Kream, a reselling platform that buys, sells and trades luxury goods like handbags, clothing, accessories, said it has completed $168 million (220.6 billion won) in Series C funding at a valuation of approximately $742 million (970 billion won), up from $306 million (400 billion won) in October 2021 when it raised a $78 million (100 billion won) Series B round.
Altos Ventures, a returning backer, led Kream’s latest funding along with Naver, SoftBank Ventures Asia, Mirae Asset Capital and new investors Samsung Securities and Axiom Asia participating.
Kream was spun off from Snow, a camera app-focused branch of Naver, in January 2021 and secured its first funding, approximately $15.6 million (20 billion won), from investors, including SoftBank Ventures Korea and Altos Ventures, in March 2021. The outfit has raised a total of over $266 million in funding so far since its inception.
Kream has been making an array of minority stake investments in Asia-based peers, including Japan’s Soda, Thailand’s Sasom and Malaysia’s sneakers platform Shake Hands.

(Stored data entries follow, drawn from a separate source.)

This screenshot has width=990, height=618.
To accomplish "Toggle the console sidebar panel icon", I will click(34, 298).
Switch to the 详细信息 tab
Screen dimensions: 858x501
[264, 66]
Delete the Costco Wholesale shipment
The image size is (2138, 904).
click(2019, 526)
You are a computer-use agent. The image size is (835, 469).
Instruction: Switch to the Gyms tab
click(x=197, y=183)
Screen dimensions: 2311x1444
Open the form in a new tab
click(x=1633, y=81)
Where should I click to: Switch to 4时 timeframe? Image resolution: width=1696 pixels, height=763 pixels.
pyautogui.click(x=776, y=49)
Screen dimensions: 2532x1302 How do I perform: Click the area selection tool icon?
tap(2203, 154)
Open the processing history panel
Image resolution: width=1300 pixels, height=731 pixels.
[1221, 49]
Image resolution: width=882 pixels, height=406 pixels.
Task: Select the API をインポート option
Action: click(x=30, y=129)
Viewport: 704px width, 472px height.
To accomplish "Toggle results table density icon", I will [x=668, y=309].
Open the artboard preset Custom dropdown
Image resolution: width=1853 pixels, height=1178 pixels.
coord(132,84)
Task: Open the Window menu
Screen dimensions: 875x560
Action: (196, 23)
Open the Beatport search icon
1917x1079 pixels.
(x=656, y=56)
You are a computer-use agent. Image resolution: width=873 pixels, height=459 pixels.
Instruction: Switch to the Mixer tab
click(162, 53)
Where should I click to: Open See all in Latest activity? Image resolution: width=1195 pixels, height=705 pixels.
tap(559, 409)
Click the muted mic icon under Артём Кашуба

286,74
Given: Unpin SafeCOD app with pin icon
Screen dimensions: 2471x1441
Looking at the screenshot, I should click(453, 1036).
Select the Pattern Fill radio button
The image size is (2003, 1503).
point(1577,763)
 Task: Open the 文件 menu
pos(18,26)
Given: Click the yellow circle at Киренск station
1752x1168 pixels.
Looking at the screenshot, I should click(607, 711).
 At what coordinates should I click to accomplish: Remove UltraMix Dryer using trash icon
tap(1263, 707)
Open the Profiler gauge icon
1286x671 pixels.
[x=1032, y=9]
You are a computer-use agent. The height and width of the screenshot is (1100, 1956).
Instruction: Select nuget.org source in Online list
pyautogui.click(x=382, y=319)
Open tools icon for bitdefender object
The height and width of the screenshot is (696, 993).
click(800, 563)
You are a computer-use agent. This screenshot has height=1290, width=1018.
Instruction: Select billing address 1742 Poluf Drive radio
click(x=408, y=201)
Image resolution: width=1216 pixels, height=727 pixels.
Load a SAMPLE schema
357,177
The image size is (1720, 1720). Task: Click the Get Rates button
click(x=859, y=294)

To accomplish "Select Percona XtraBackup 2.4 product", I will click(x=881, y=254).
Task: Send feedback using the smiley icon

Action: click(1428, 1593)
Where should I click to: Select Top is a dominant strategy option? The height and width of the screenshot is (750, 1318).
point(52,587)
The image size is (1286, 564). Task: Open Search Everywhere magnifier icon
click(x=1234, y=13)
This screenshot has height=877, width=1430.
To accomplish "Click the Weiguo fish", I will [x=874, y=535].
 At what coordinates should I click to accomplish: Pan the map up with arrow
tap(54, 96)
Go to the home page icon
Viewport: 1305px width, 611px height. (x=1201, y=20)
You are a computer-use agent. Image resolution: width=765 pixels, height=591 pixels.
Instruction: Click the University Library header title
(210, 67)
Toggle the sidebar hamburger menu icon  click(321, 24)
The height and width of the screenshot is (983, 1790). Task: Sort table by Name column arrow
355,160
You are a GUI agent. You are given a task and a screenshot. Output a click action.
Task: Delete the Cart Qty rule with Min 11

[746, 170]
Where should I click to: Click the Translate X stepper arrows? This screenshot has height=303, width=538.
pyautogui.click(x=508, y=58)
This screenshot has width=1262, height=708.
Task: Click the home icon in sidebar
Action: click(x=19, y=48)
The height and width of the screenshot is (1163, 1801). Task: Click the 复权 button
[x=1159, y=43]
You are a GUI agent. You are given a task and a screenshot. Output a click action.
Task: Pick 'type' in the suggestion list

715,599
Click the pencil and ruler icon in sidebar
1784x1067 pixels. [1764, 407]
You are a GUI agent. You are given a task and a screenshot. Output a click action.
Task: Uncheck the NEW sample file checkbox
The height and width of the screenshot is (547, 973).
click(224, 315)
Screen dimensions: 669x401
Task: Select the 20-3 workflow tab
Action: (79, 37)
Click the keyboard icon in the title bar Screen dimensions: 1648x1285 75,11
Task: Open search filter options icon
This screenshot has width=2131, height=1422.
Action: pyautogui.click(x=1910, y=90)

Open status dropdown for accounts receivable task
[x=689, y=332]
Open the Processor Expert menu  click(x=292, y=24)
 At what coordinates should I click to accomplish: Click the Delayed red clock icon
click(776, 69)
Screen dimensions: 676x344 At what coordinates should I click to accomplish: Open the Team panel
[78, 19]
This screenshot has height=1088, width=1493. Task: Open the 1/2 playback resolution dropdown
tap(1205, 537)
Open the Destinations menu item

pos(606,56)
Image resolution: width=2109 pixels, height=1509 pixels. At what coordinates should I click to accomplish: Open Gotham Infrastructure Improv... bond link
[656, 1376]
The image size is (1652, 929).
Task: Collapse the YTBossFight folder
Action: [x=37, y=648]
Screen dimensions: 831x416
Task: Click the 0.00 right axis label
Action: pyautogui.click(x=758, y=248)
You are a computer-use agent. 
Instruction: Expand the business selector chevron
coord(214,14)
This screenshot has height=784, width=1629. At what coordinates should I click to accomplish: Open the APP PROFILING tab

More investment will be made, mainly in Asia, chief business officer (CBO) Mingook Kim told TechCrunch. Its long-term goal is strategically connecting Asia-based C2C reselling platforms, allowing consumers to resell and purchase via Kream and its C2C resale affiliates, Kim added.
With the Series C financing, Kream also plans to add luxury items and emerging brands to the platform and hire more staff. It currently employs around 100 people.
The two-year-old company claims it now has 5.3 million monthly active users, an approximately 2.5x increase from 2.2 million MAUs in October 2021. Its gross merchandise volume (GMV) jumped 270% and 190% in Q3 and Q4, respectively, in 2022, year on year, according to the company. More than 290,000 items are currently listed on Kream now.
Kream considers StockX and Hong Kong-based POIZON its closest peers and luxury goods resale platforms like Rebag, The RealReal, and Vestiaire Collective.
One of the C2C reselling platforms’ pain points is counterfeits, particularly for luxury goods.
“Kream has tried to resolve the reliability of products and inconvenient transaction process that customers felt most uncomfortable while using the C2C reselling platforms,” Kim said when asked about its differentiator. “Kream had secured the most data in South Korea to guarantee genuine products.”
After a seller lists the goods on the platform, the product will be sent to Kream’s inspection center to check whether it is genuine or fake. If the internal inspection is passed, the seller can continue to make a deal with a buyer. (If it turns out to be a fake, the seller cannot trade the product on the platform.) Once the transaction deal is completed between consumers, no refund is allowed, but the buyer can resell via the platform, a company spokesperson explained.
The resale luxury market, which was estimated at $30 billion in 2020, is projected to surge continually, with an annual growth rate of 10 -15 percent over the next ten years, per a recent report by Mckinsey.